12th October. The Holy Grail

It has become somewhat of a tradition (well for the last two years) that we venture further north in the hope of something different. This was actually a thinly veiled disguise to do a spot of filthy twitching. Having resisted the urge to go for the Taiga Fly' when it was on Fetlar the chance to see it nearer on Yell couldn't be ignored. Things went to plan i.e. Andy managed to get us all up at 07:30 in time for us to get breakfast and make the 09:40 ferry. More importantly hot pies were available at Mainlands (a good omen). Arriving at Gloup around 10:30 we immediately located the bird around the farm where it performed very well.


video

Having 'murdered' the flycatcher we then tried some of the suitable looking gardens on Yell. Unfortunately there had been something of a clear out and even finding a Goldcrest in them proved difficult. A Sheep at Cullivoe needed our assistance as it had got it's head stuck in the wire - lucky for the sheep that we came along and that no Welsh birders were in the vicinity There had been an Arctic Redpoll at Yell Leisure Centre so with the absence of anything else we went there. A walk around the small planted area revealed just a few Bramblings but whilst we were sat in the car waiting for Rob to finish off yet another phone call he banged on the window pointing out the Redpoll just a few metres away. We duly 'slaughtered' it and it's little cousin the accompanying Mealy Redpoll.

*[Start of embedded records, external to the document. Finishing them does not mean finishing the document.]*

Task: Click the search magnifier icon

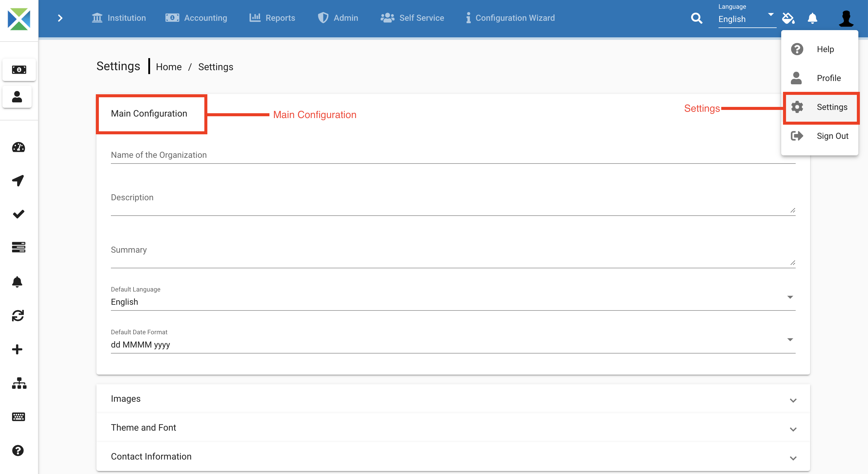Action: (696, 18)
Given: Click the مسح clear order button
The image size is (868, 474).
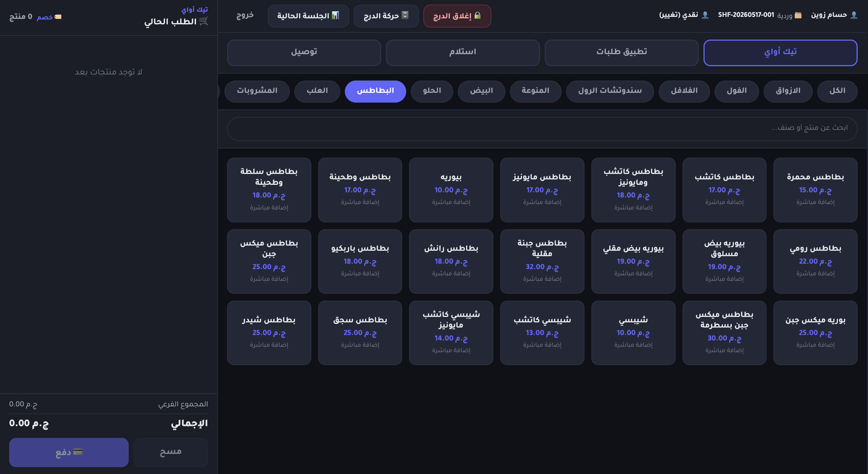Looking at the screenshot, I should coord(171,452).
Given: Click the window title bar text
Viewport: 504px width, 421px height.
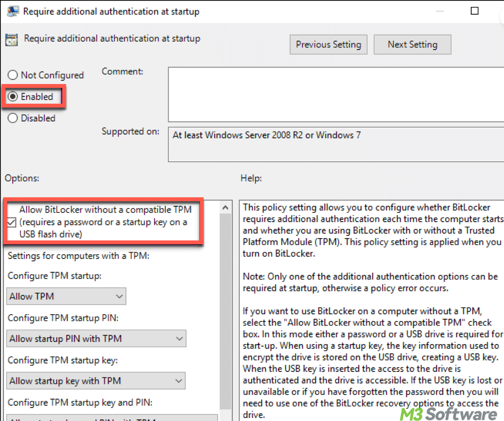Looking at the screenshot, I should coord(111,11).
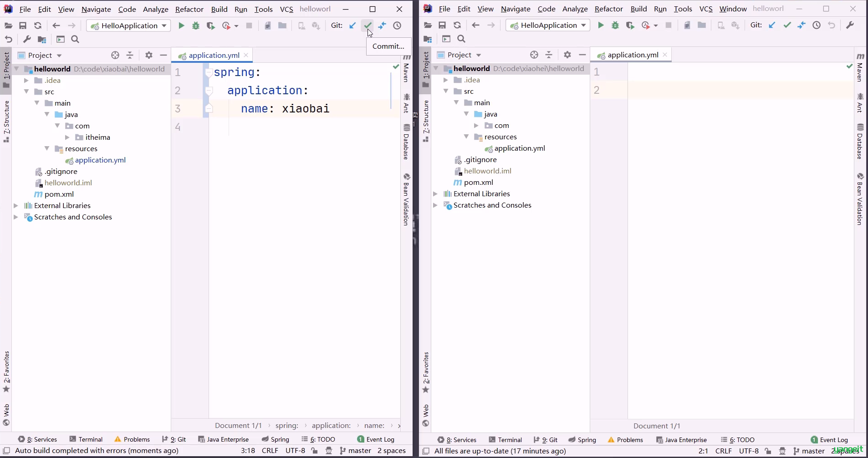Expand the com folder in right project tree
The width and height of the screenshot is (868, 458).
click(x=476, y=125)
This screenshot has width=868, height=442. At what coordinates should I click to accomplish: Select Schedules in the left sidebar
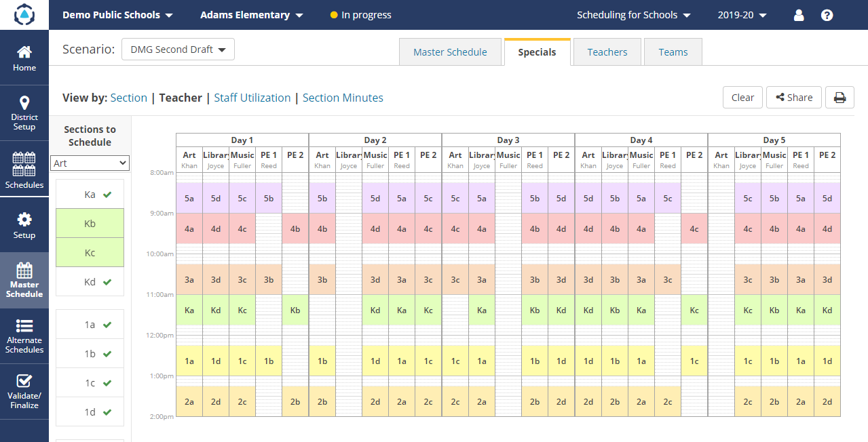tap(24, 169)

After getting the 2pm ferry we decided on checking a few plantations on our way south. First stop was a new to me site at Graven with a small attractive looking graveyard. The field at the end of the graveyard held a good flock of Redwings, single Pied Fly' and a Bluethroat which unlike the previous two showed very well. Whilst I'massacred' it news of a Blue-tail at Sandgarth came through. Not wanting to be rude we thought it only polite to pay it a visit.

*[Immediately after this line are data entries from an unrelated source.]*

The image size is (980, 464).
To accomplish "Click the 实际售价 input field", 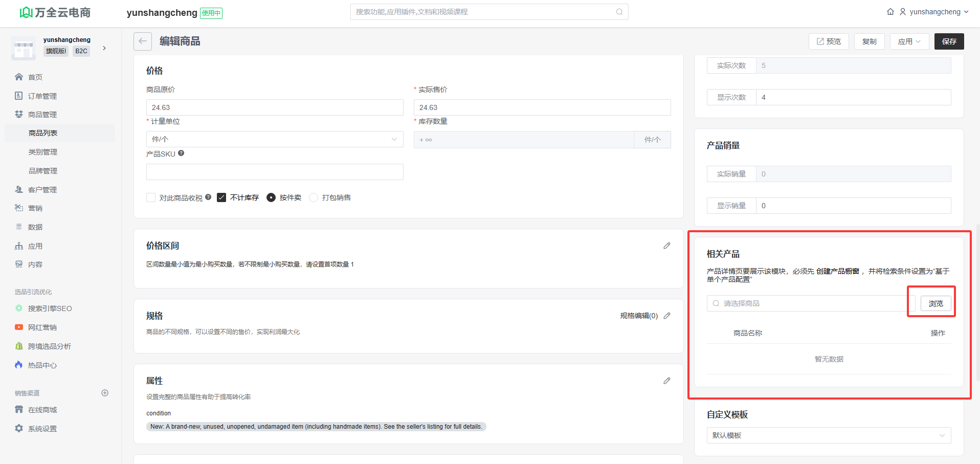I will [542, 107].
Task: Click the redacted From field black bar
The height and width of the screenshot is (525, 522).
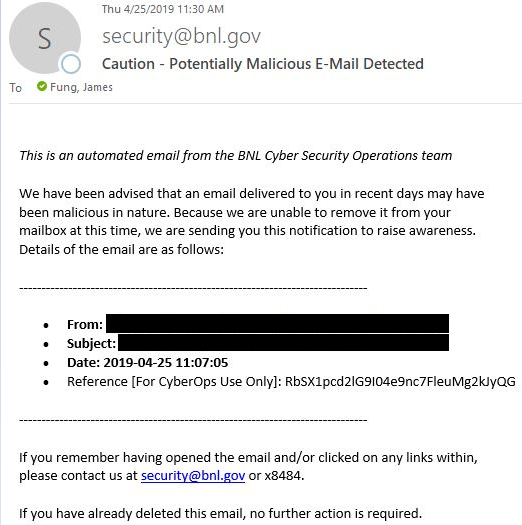Action: tap(278, 323)
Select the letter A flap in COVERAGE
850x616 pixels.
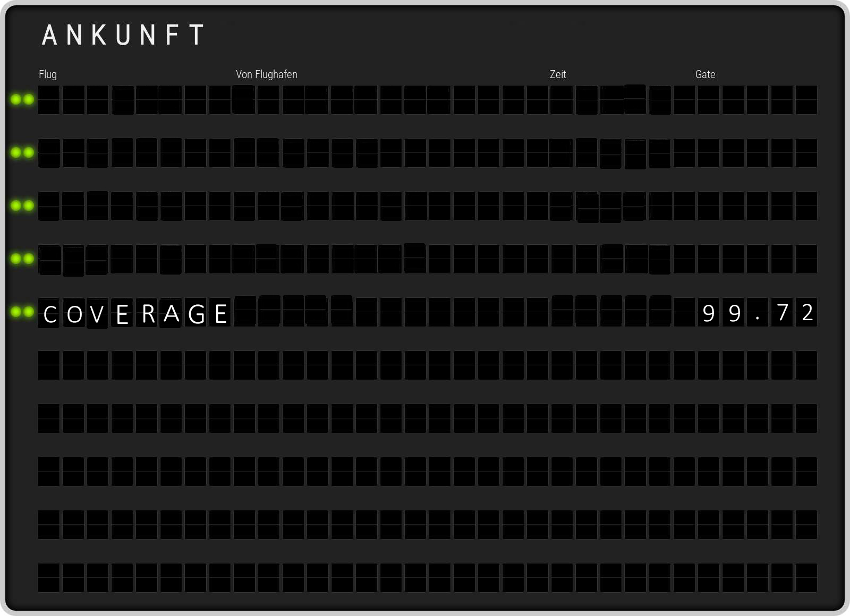172,314
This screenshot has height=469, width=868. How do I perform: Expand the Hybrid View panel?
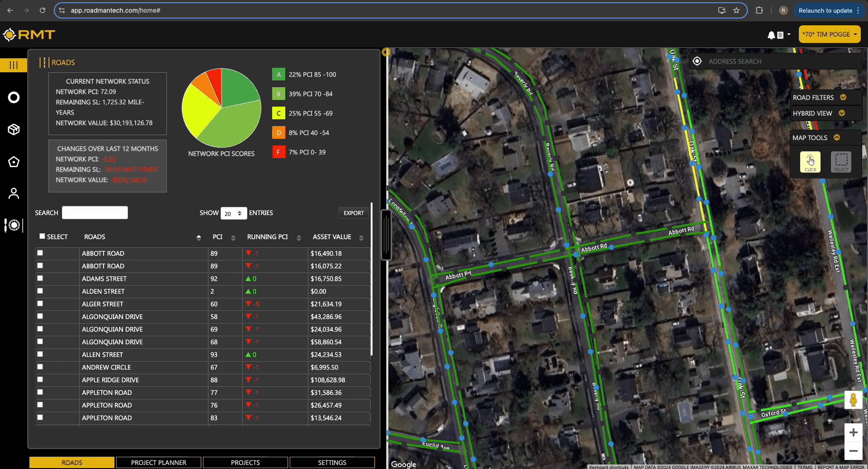coord(841,113)
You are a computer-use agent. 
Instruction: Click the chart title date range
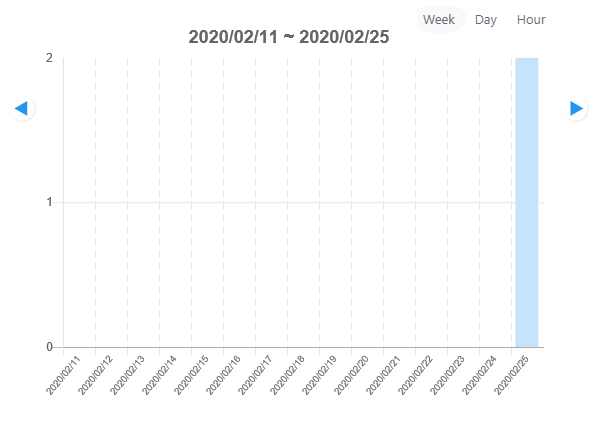tap(289, 37)
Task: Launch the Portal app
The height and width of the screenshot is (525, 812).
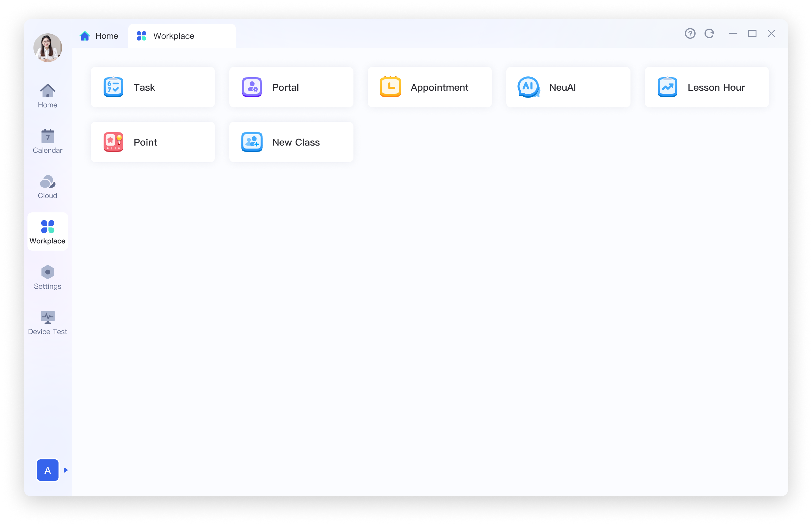Action: 291,87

Sandgarth s an excellent spot and has turned up some top draw rarities in the past including on this day in 2003 the second Taiga Flycatcher (pointless fact lifted from RBA). Mark Chapman (not the one that killed that Beatle) was watching the Blue-tail as we arrived, but it was a further twenty minutes before we caught a brief glimpse followed by several more brief views. With the light dimming we tried to salvage something for the found list at Catfirth. Again another empty plantation so we headed to the shop where.................

We found these........


Following Rob's review of the Macaroni Pie a couple of years ago I made it my quest to sample this holiest of pies. Sadly last year none were located. However today was the day and I reached into the fridge at Catfirth stores and pulled out what can only be described as the premier of all pies. It's not much to look at, just macaroni topped with cheese, but hidden inside are beans, not magic beans or jumping beans but baked beans. Cheese, Macaroni, Baked Beans all enclosed in a pie - genius. But how would it hold up cold. Bloody marvellous that's how. The combination of working class ingredients pulled together to make this one truly upper class pie and a ten point rating would do it no justice. My quest is over, never will I eat a superior pie. Amen.

We called in at Tingwall on the way home and picked up the Ring-necked Duck, it wasn't very happy at being picked up so we put it back down and left.